Create a new, smaller frontend

[vlstill]

Taking ideas from https://github.com/p4lang/p4c/pull/4633 to an issue.

These changes are increasingly showing that the current frontend/midend split is not really working. Indeed even which frontend optiomizations disabled, it does actually a lot of optimizations and not really necessary rewriting (constant folding, parser-if elimination, control flow simplications). One path forward I could see would be to start definting a "minimal frontend" that would be basically responsible of checking validity of the program, including type checking but would not very little rewriting. It might be tricky to say where the limits should be (inserting casts explicitly is probably OK, expanding the ... default values likely too, but constant folding or removal of useless casts is not OK I'd say). SideEffectsOrdering is probably also outside of frontend. Then we could define the exiting frontend to start with these passes and the targets that want would switch to the new frontend and move all the optimizations they want to midend.

What could get tricky is that some midend passes may have implict preconditions that the current frontend (some pass from it) had already executed.

[vlstill]

In reply to @ChrisDodd, https://github.com/p4lang/p4c/pull/4633#issuecomment-2070871201:

These changes are increasingly showing that the current frontend/midend split is not really working. Indeed even which frontend optiomizations disabled, it does actually a lot of optimizations and not really necessary rewriting (constant folding, parser-if elimination, control flow simplications).

The genesis of this (doing "too much" in the frontend) is allowing bit<expr> where expr is any expression that can be reduced to a constant. We need that in order to do typechecking properly (which we want in the frontend), so we end up needing inlining (in case the expression calls some function), which in turn brings in lots of other requirements as well.

One possibility is that we set things up to do these passes that should not be in the frontend only in limited contexts (like type arguments) when running in the frontend, so as to allow proper typechecking, without doing everything that any target might not like. Then targets could run them (or not) in the midend as desired.

That is a good point, we want to make sure the program is type-checked in the minimal frontend.
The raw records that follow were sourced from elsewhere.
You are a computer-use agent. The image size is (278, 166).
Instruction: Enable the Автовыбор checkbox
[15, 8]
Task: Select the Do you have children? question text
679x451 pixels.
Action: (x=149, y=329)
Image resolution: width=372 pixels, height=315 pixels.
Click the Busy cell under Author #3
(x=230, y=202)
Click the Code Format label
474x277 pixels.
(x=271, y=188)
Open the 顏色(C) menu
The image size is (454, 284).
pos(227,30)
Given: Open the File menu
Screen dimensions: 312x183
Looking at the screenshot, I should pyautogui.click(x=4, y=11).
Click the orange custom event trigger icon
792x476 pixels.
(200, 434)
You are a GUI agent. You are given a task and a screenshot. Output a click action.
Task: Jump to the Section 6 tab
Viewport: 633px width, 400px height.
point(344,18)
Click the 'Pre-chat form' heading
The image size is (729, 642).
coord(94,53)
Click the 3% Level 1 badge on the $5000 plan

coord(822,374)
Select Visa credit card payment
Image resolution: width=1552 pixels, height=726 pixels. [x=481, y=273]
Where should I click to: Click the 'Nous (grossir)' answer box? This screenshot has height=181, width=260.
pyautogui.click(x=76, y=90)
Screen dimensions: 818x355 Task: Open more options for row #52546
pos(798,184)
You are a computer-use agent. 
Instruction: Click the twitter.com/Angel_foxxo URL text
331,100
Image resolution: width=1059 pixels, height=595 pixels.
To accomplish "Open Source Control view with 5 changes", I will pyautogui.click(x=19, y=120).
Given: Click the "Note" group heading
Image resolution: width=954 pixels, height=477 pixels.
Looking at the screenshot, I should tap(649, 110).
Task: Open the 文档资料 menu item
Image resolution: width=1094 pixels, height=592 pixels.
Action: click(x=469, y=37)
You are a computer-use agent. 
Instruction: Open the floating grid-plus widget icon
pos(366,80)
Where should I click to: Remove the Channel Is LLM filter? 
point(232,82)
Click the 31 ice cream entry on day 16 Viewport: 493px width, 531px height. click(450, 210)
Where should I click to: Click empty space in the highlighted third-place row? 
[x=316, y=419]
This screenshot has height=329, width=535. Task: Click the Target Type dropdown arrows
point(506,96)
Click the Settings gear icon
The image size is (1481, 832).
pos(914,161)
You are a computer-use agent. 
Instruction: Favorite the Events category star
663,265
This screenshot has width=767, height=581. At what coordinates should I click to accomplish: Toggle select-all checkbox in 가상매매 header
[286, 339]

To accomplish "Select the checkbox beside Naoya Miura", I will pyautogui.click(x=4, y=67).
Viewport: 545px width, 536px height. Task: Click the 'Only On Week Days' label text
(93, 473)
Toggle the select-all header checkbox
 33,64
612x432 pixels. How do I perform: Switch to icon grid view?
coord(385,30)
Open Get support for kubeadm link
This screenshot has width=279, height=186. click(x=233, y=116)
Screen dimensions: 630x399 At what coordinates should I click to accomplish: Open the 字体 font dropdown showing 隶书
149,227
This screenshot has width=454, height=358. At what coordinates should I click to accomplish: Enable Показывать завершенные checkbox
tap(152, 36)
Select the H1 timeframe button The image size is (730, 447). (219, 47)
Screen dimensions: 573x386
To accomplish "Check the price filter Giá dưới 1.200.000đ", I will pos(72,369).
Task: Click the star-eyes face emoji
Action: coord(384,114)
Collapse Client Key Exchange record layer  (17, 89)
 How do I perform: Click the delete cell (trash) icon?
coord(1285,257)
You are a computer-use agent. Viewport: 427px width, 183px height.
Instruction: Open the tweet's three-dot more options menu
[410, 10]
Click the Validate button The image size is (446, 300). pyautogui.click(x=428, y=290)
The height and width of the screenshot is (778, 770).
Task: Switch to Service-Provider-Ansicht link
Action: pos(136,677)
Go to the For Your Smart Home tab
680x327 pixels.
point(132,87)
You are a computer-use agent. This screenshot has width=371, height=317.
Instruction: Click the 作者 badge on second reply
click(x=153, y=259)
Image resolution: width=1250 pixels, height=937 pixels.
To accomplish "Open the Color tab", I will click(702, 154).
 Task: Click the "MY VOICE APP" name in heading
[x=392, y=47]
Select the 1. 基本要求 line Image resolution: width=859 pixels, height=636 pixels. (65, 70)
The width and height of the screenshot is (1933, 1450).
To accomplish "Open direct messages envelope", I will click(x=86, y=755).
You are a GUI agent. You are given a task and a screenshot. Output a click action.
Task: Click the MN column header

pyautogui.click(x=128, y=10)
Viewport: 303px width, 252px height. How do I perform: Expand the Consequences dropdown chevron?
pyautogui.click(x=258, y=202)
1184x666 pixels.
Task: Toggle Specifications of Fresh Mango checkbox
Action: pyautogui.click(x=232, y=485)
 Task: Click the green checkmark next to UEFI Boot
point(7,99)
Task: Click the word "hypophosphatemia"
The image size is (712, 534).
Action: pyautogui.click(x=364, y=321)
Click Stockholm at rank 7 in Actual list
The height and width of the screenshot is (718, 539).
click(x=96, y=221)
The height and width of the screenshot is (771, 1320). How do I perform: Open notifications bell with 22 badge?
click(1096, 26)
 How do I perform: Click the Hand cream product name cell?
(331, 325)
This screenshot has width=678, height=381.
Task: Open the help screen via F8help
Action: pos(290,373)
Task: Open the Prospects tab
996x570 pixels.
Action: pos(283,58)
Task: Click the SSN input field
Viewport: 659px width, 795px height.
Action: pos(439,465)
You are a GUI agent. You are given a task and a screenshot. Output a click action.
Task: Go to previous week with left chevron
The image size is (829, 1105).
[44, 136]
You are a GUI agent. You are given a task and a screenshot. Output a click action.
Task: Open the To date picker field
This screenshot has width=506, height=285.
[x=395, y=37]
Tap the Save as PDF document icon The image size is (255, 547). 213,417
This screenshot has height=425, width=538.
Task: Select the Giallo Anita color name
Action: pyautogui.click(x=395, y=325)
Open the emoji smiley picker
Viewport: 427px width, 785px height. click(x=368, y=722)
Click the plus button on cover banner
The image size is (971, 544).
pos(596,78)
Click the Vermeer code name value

The C++ compiler has a similar problem (constexpr values in template parameters or other compile-time contexts), I believe they solve it by interpreting the values in question. We might already have all the infrastructure for that in place as I believe P4testgen already does expression-level constant folding and other optimizations during the symbolic execution (on concrete values, not on symbolic once). Using that (efficiently) in the type checking might require significant refactor though but I am not able to say how much as I am not very familiar with the code. But it would make some things easier. I can even imagine some targets benefiting from not having to inline all the code into the base blocks.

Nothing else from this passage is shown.